Auf der Homepage des Bundespräsidenten (bundespraesident.de) ist die Rede veröffentlicht, die der Bundespräsident auf dem Neujahrsempfang für das Diplomatische Korps am 10. Januar 2012 hielt. Der Bundespräsident sagte unter anderem:

    "Menschenrechte zu achten heißt auch, auf Unterschiede Rücksicht zu nehmen und Vielgestaltigkeit wertzuschätzen. Einheit in Vielfalt: Dies ist der Leitsatz vieler politischer Gemeinschaften auf der Welt - von den Vereinigten Staaten über Indonesien bis zur Europäischen Union. Damit diese Idee Wirklichkeit werden kann, ist es wichtig, dass Menschen sich respektieren und miteinander ins Gespräch kommen. Das gilt weltweit, auch hier in Deutschland.

    Fremdenhass, Gewalt und politischen Extremismus werden wir nicht dulden. Unser Staat steht für das Leben und die Freiheit aller, die in Deutschland leben, ein. Jede und jeder ist aufgerufen, dazu beizutragen, dass dies gelingt. In Abstimmung mit den anderen obersten Verfassungsorganen lade ich für den 23. Februar zu einer Gedenkfeier für die Opfer rechtsextremistischer Gewalt in Deutschland ein, um ein deutliches Zeichen zu setzen."

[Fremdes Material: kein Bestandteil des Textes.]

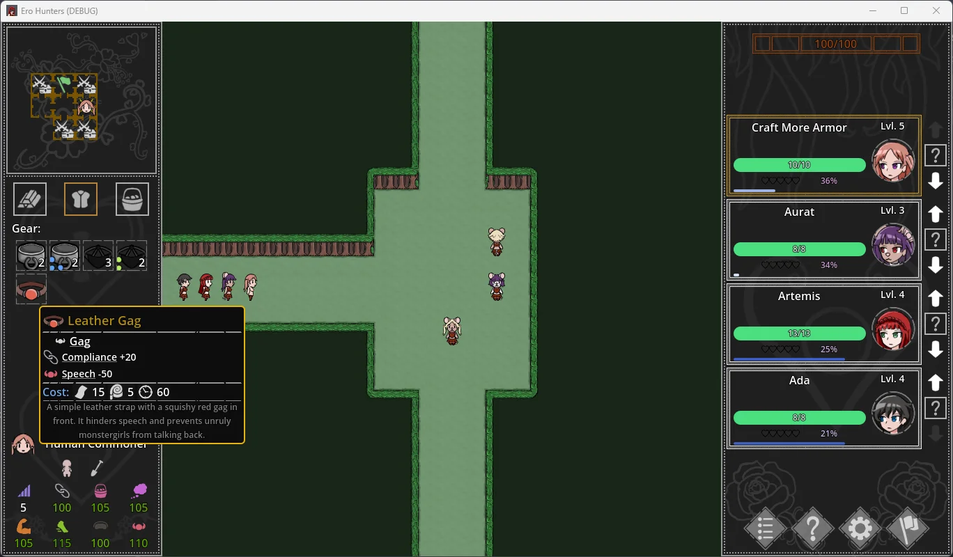
Task: Move Artemis down in party order
Action: coord(935,350)
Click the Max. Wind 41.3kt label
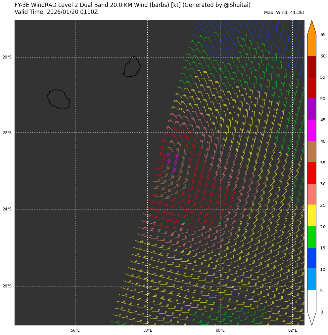 pyautogui.click(x=284, y=13)
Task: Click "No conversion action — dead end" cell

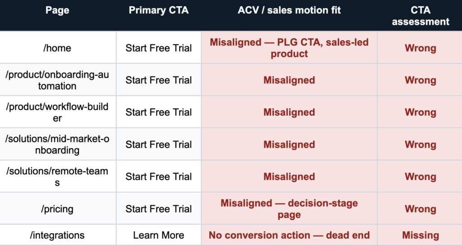Action: pos(289,235)
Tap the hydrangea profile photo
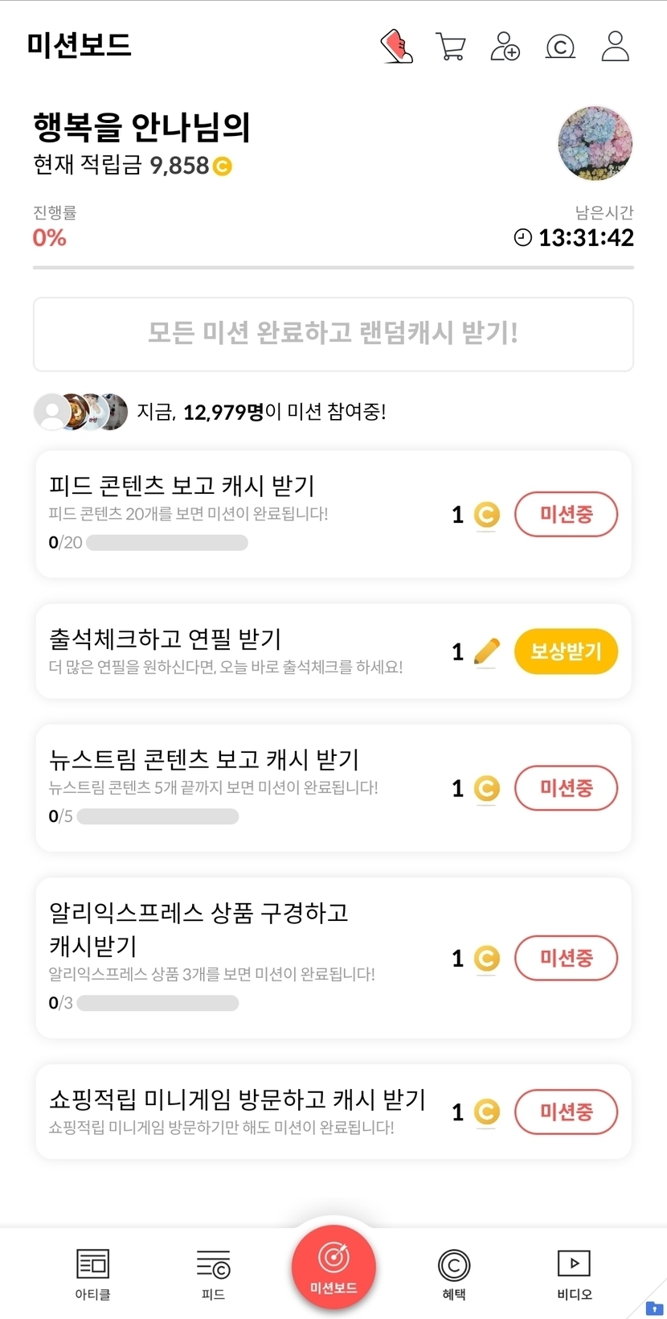The image size is (667, 1319). pos(595,144)
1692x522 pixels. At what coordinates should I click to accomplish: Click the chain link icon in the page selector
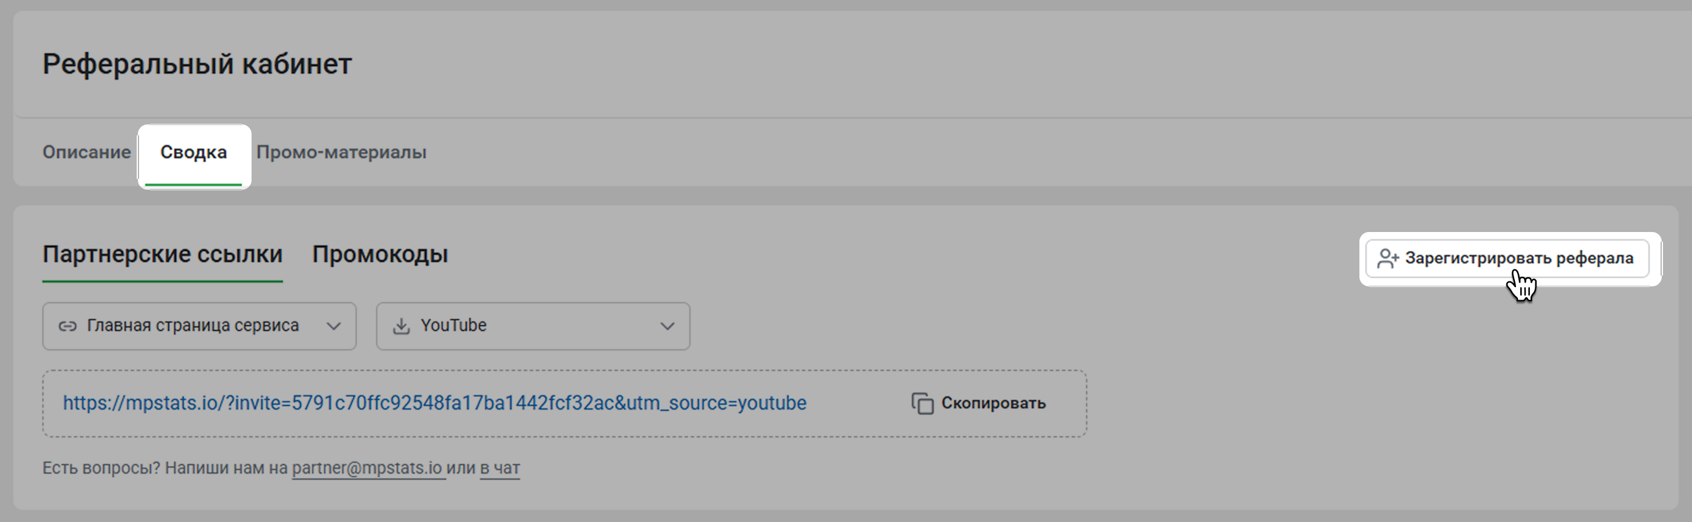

Die Antisemiten nützen die profitorientierte Presse geschickt aus. Wie ausgeprägt die Profitorientierung der Presse sein kann, ergibt sich aus der Urteilsbegründung des Landgerichts Berlin (Aktenzeichen LG Berlin 27 O 615/02). Kai Diekmann, der Chefredakteur der Bild-Zeitung, klagte gegen eine andere Zeitung auf Unterlassung und Schmerzensgeld. Der Anspruch auf Unterlassung wurde ihm zugestanden, die Klage wegen Schmerzensgeld wurde aber abgewiesen. In der Urteilsbegründung führte das Landgerichts Berlin unter anderem das aus:  

    "In der Bild-Zeitung werden - wie der Kammer aus ihrer täglichen Arbeit bekannt ist - häufig persönlichkeitsrechtsverletzende Beiträge veröffentlicht. Oftmals verletzen die Beiträge sogar die Intimsphäre der Betroffenen. Der Kläger ist hierfür in äußerungsrechtlicher Hinsicht verantwortlich. Als Chefredakteur hätte er ohne weiteres die Möglichkeit, diese Rechtsverletzungen zu unterbinden; eine Rechtsabteilung sowie äußerungsrechtlich versierte Rechtsanwälte stehen ihm - was der Kammer aus ihrer täglichen Arbeit ebenfalls bekannt ist - laufend beratend zur Verfügung.

    In manchen Fällen wird der Kläger sogar Initiator der Rechtsverletzungen sein. Durch sein Unterlassen bzw. sein aktives Tun befördert er so nicht nur den Umsatz und die Einnahmen des Verlages der Bild-Zeitung, sondern auch seine persönlichen Einkünfte. Denn diese werden - zumindest auf mittlere Sicht - davon abhängig sein, welche Einnahmen der von ihm geführte Verlag erzielt. Es kann im Übrigen auch kein Zweifel daran bestehen, dass dem Kläger diese Zusammenhänge bewusst sind."

Sigmar Gabriel hat sich von den Antisemiten einspannen lassen. Auf dem Neujahrsempfang des Bundespräsidenten am 10. Januar 2012 hätte Sigmar Gabriel als Vorsitzender die Sozialdemokratische Partei Deutschlands vertreten sollen, aber er ging nicht hin.